バベルは過去の自分と向かうために何事も受け止める覚悟はあった。
バベルは兵士に問うた。
「別に抵抗するつもりはないから、教えてくれ。どこに連れていかれるんだ?」
「帝都に連行するように命じられている、俺たちが言えるのはそれだけだ。」
ここベルランテ帝国は武力国家で、武を重んじ強き者を尊ぶ国であった。
その帝都は、ベステアから海沿いに南に行ったところにあった。
「そこで、俺はどうなるんだ?」
「それは、俺たちの知る処ではない、ただ連行するよう命じられてる。」
「なぁ、逃げたりしねーからこの手枷外してくれねーか。」
「ダメだ。」
ガシャーン! 力任せに手枷を破壊した。
「な・・・!」
慌てて武器を構える兵士達。
「大丈夫だ、逃げねーから、大体逃げるくらいならあの時、殺ってるって。」
そうして反対に背を押されて渋々進行する兵士達。
~~その頃、ハクとアンナは。
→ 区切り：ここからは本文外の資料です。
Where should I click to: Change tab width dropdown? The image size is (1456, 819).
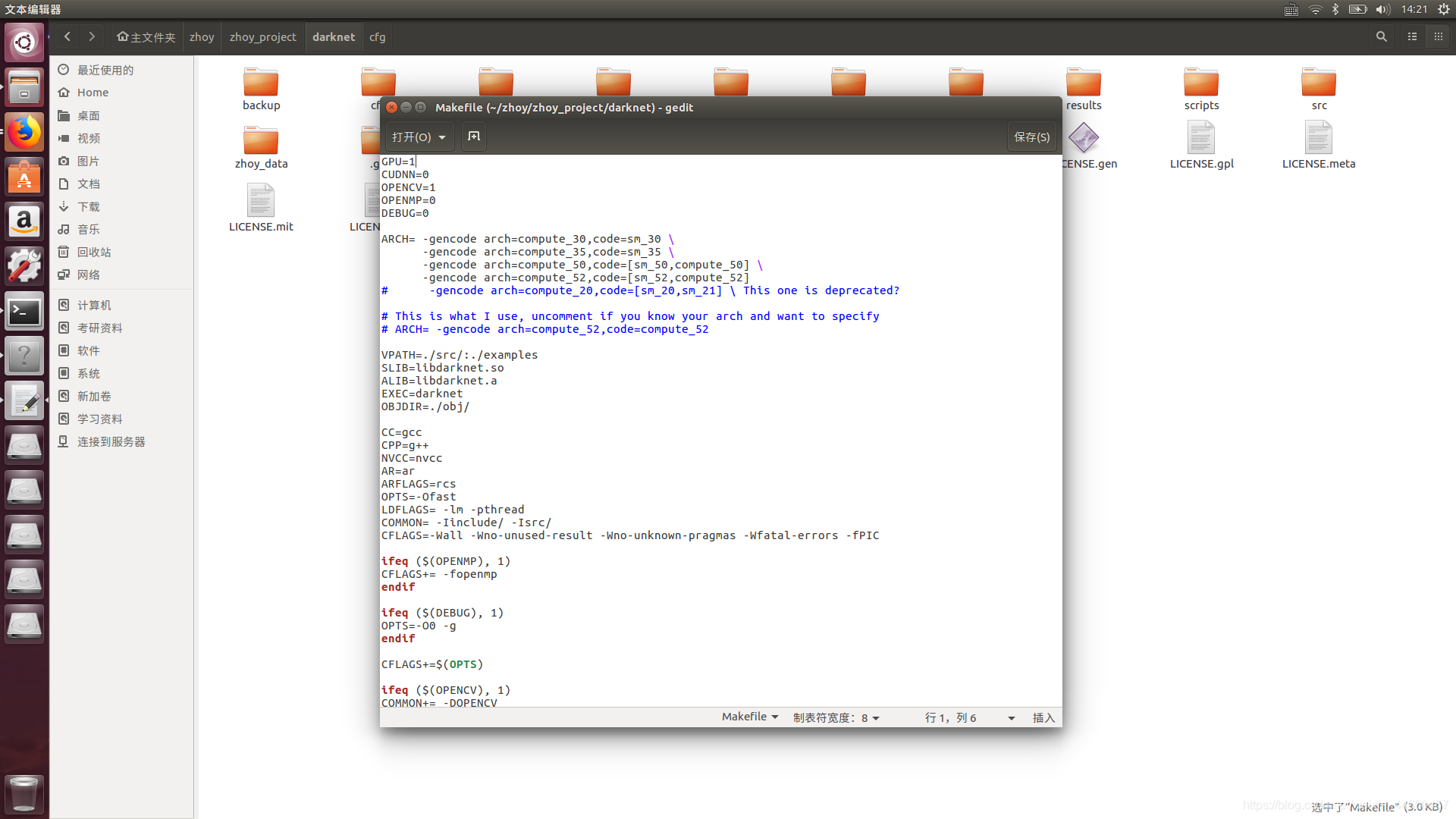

~~
「アンナ殿どうする、バベル殿を助けにいくか?」
「いえ、何時かは向き合わないといけない事ですから、ここで救い出して逃げても同じ事の繰り返しになると思います。」
「それでは、見捨てろと言うのか?」
「いえ見捨てるのではありません、信じて待つのです。」
「最悪死罪等言いつけられる可能性もあるぞ?」
「大丈夫、あの方はそうそう死ぬ方ではありません、その時はなんとか逃げてくるでしょう。」
「とりあえず、後を追うか」
「そうですね、その前にその姿はあまりに目立つので出来れば人型で・・・・」
「それも、そうだな。」
そうして、ハクとアンナはバベルの後を追う事にした。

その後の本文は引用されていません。